[Records from a collection]
# # # # # # #
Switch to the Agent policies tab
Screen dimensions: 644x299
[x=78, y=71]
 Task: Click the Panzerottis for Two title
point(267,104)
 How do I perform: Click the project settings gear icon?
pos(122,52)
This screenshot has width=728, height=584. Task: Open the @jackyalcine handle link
# # # # # # #
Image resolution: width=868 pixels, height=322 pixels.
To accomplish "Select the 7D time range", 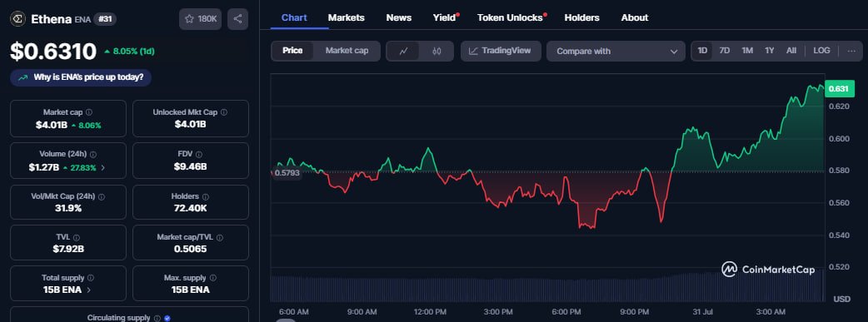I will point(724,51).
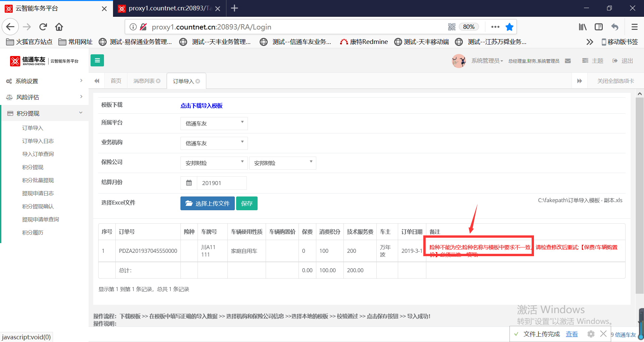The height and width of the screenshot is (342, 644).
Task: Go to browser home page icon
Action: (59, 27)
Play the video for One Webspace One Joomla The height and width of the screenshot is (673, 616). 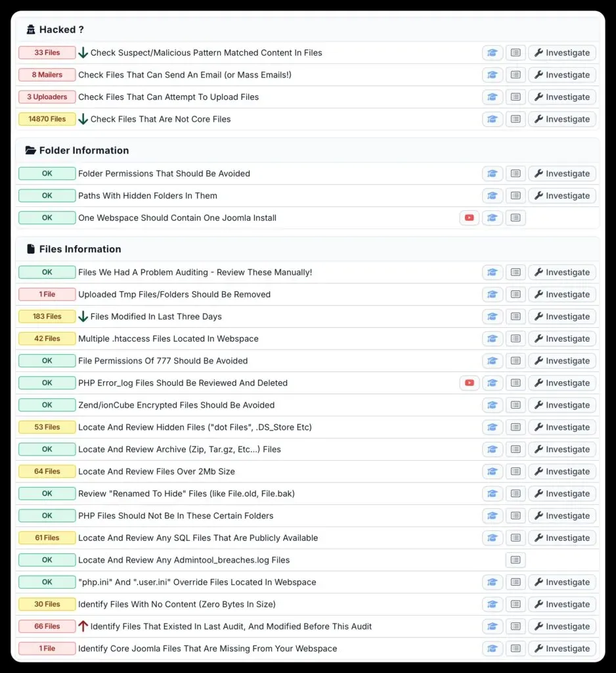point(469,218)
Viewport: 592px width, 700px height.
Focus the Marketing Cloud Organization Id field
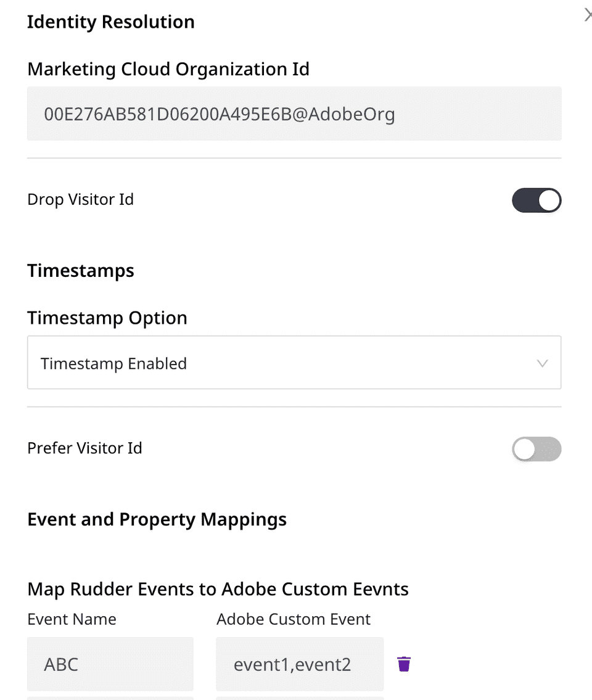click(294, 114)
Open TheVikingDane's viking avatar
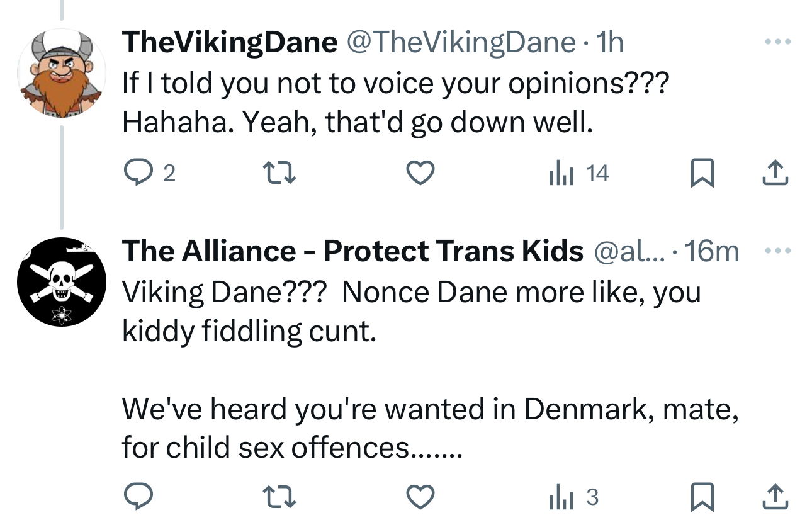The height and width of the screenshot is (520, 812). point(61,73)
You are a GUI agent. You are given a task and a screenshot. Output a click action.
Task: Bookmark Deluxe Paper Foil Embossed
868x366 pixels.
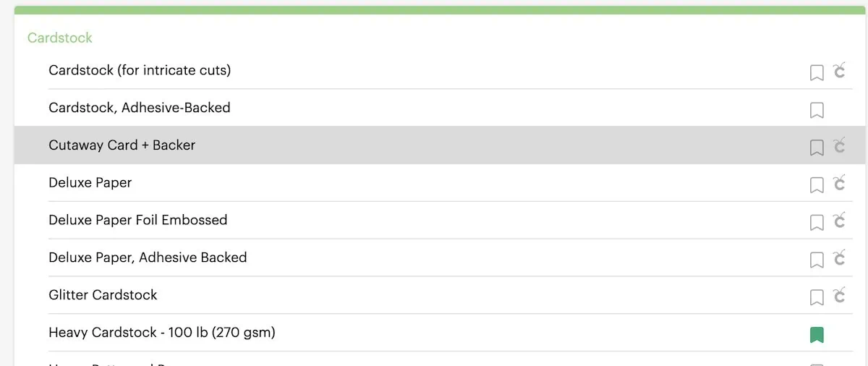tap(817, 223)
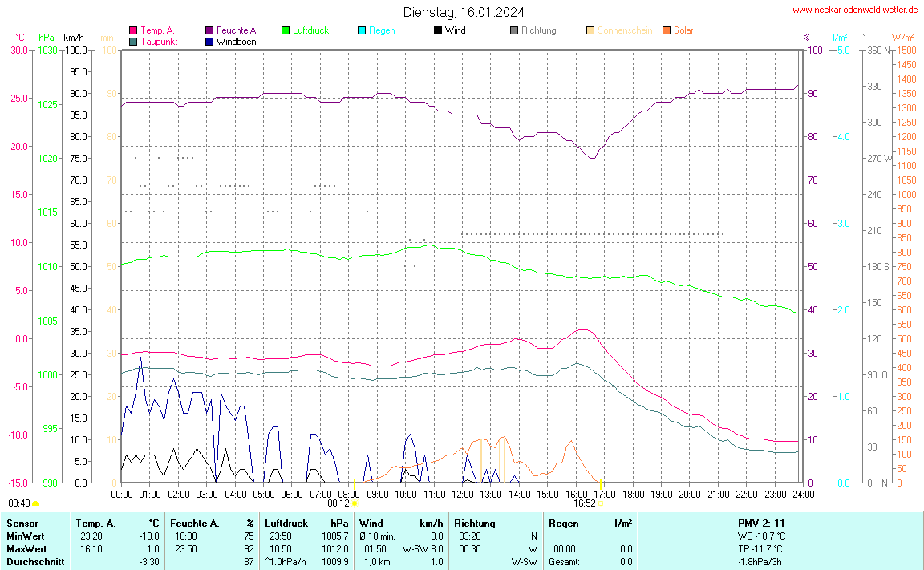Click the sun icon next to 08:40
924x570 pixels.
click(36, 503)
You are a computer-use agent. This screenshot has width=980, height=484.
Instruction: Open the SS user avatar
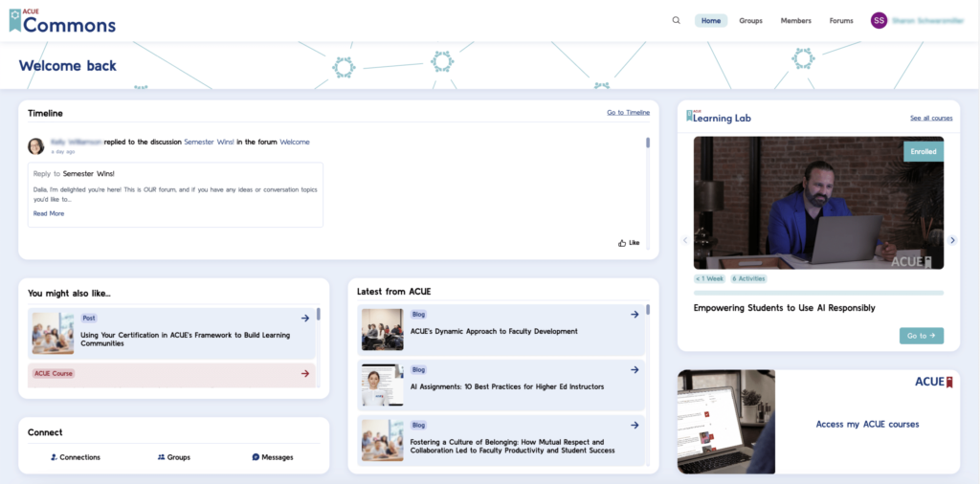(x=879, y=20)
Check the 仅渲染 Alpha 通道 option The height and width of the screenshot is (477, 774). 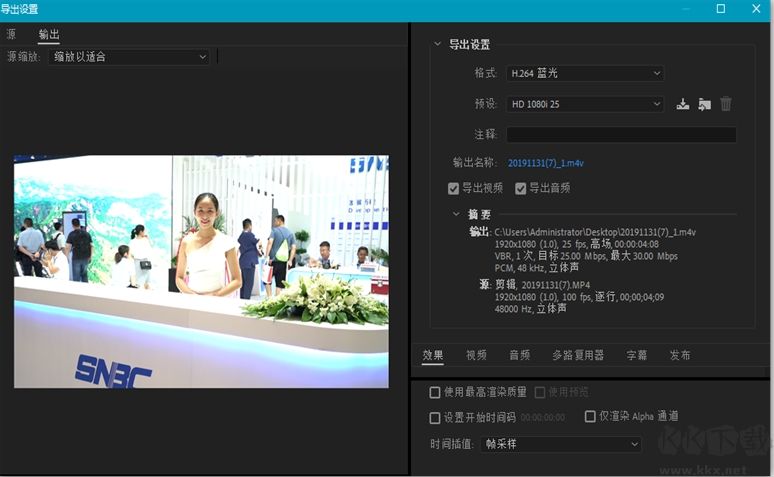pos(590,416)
# # # # # # #
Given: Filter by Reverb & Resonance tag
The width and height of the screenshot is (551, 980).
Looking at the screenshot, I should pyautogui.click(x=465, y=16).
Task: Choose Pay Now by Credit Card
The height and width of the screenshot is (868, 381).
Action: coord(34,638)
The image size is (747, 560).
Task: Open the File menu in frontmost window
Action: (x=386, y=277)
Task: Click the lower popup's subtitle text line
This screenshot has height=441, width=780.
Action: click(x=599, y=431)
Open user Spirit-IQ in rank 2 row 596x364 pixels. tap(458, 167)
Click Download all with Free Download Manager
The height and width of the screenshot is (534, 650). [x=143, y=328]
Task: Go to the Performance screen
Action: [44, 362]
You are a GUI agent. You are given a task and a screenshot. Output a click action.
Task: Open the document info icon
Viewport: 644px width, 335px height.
# # # # # # #
▶ [YOUR INSTRUCTIONS] Begin with the line above that has "The height and width of the screenshot is (868, 381)." and continue through the line that has "Open user Spirit-IQ", setting each one down exactly. Stop there.

▶ [RESPONSE TO THE EXERCISE]
The height and width of the screenshot is (868, 381).
Action: coord(34,638)
The image size is (747, 560).
Task: Open the File menu in frontmost window
Action: (x=386, y=277)
Task: Click the lower popup's subtitle text line
This screenshot has height=441, width=780.
Action: click(x=599, y=431)
Open user Spirit-IQ in rank 2 row 596x364 pixels. tap(458, 167)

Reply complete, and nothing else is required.